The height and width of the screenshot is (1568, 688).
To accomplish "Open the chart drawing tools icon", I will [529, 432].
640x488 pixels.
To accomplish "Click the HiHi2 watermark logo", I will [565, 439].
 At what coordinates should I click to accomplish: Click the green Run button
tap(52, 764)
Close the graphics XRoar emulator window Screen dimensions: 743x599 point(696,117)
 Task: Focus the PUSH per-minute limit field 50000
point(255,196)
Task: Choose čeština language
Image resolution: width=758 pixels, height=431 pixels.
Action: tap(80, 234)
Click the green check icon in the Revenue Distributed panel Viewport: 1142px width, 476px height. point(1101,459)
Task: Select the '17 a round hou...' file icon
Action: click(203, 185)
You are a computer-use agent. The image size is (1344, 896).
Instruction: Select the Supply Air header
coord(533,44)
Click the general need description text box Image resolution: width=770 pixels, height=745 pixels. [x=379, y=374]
● ● ● ●
• [Exercise] Supply only the number of lines above in which "will" occurs.

• [Solution for this problem] 2